Show every line of the material below that contains the string "Describe", copying each such line in full.

======== Input data

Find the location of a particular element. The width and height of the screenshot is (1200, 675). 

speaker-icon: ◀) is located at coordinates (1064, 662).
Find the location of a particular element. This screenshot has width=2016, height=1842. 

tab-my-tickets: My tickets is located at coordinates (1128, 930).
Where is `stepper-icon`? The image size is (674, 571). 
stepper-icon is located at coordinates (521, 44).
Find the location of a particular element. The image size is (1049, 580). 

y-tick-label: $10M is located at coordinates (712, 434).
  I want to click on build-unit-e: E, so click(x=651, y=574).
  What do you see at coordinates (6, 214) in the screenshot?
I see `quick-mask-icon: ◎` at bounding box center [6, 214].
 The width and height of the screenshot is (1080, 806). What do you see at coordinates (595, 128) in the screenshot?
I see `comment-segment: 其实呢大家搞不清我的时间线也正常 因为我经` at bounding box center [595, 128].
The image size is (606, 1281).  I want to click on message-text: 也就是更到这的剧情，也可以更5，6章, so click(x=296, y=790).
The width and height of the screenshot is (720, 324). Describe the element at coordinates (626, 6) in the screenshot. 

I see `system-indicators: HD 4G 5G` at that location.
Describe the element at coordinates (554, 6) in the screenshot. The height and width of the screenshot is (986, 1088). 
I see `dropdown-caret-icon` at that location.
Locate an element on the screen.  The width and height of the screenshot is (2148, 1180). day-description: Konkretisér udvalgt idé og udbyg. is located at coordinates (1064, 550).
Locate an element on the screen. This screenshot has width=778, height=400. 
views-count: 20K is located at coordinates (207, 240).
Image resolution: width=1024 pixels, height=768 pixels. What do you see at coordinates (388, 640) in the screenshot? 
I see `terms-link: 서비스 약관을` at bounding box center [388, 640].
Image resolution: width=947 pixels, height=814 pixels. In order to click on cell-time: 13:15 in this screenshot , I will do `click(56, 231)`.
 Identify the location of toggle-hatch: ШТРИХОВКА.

================

* Solution
The width and height of the screenshot is (720, 324). Describe the element at coordinates (626, 6) in the screenshot. 
Describe the element at coordinates (554, 6) in the screenshot. The height and width of the screenshot is (986, 1088). 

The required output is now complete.